October 6:  Phone call from my lymphoma oncologist.  He tells me that there is a clinical trial for a special form of a PET scan that uses an estrogen tracer.  Since my form of breast cancer is estrogen positive, the tracer should be picked up by the cancer cells in the lesions, if they are breast cancer cells.  He sounds hopeful.


Finally, there would be some answers.  I felt relief, and so much better because there was a scan that could confirm which cancer was in my spine.


October 11:  Phone call from my lymphoma oncologist.  He tells me that my case has been declined for the PET scan clinical trial. I have the wrong form of breast cancer for the trial.  
He tells me he can’t do anything else for me, and refers me back to my breast cancer oncologist.


October 19:  Phone call from the Cancer Clinic telling me that my appointment with my breast cancer oncologist will be on November 3. I just wanted to scream.  It had already been three months since the CT scan had found the lesions.  It had been confirmed as cancer in my spine, and I was still being bounced around.


October 20:  Phone call from the Cancer Clinic telling me that my appointment with my breast cancer oncologist will now be on October 24.


When I got off the phone, I cried and cried and cried.  What else could I do?  I was stuck in a diagnostic shuffle.  I was also in pain now, and not sure if it was in my head or from 
the lesions.


October 24:  Appointment with my breast cancer oncologist.  She tells me that she still thinks that the lesions are lymphoma, but agrees to put me on a hormone blocker for three months 
to test whether or not the medication will affect the size of the lesions.  If the lesions get smaller or disappear, then they’re breast cancer. 

If they stay the same size or grow, then they’re lymphoma.  She prescribes letrozole, and agrees that I can start with a quarter of a pill to minimize side effects.  She also orders a bone scan and an MRI to find out whether or not there have been any changes since the last MRI two months ago.


October 26:  Bone scan to determine activity level of the cancer cells.


October 31:  Phone call from my breast cancer oncologist telling me the bone scan is clear.  She explains that the bone scan can’t see cancer that is in the bone marrow, which is likely where my cancer is manifesting itself.

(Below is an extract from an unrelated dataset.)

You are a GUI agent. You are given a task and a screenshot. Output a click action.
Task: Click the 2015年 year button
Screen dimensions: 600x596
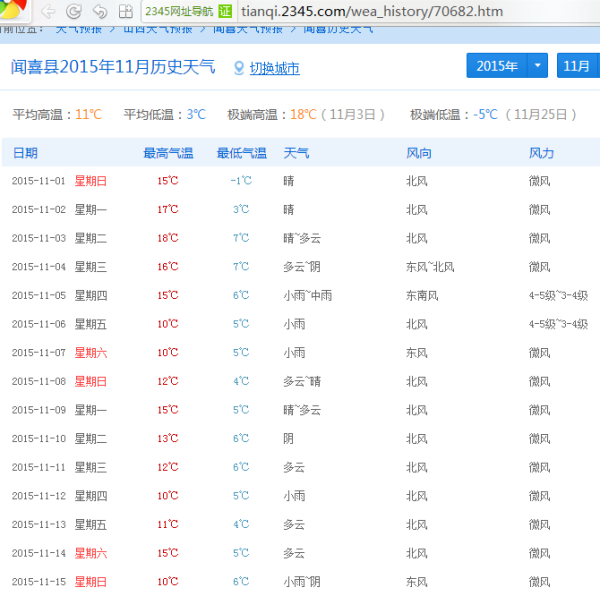tap(497, 66)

November 3:  MRI to determine status of multiple lesions in my spine.


November 21:  My next appointment with the breast cancer oncologist.  Perhaps I will finally find out what is going on.  The breast cancer oncologist tells me that the lesions have not 
changed.  I ask to be taken off the letrozole, because I have so many side effects.  She agrees and says I will have a CT scan in January to see how the lesions are doing.  I am now in 
“wait and see”.


In January 2017, the CT scan shows no change to the size of the lesions.  My breast cancer oncologist couldn’t explain what was going on.  She scheduled another CT scan for July 2017.  


In April 2017, I couldn’t handle the pain in my lower back, so I am put on very strong meds.  Maybe it’s the meds, maybe not.  But I’m sure that someone has just stolen all of the ladders. 

All I can see in front of me are snakes, snakes and more snakes.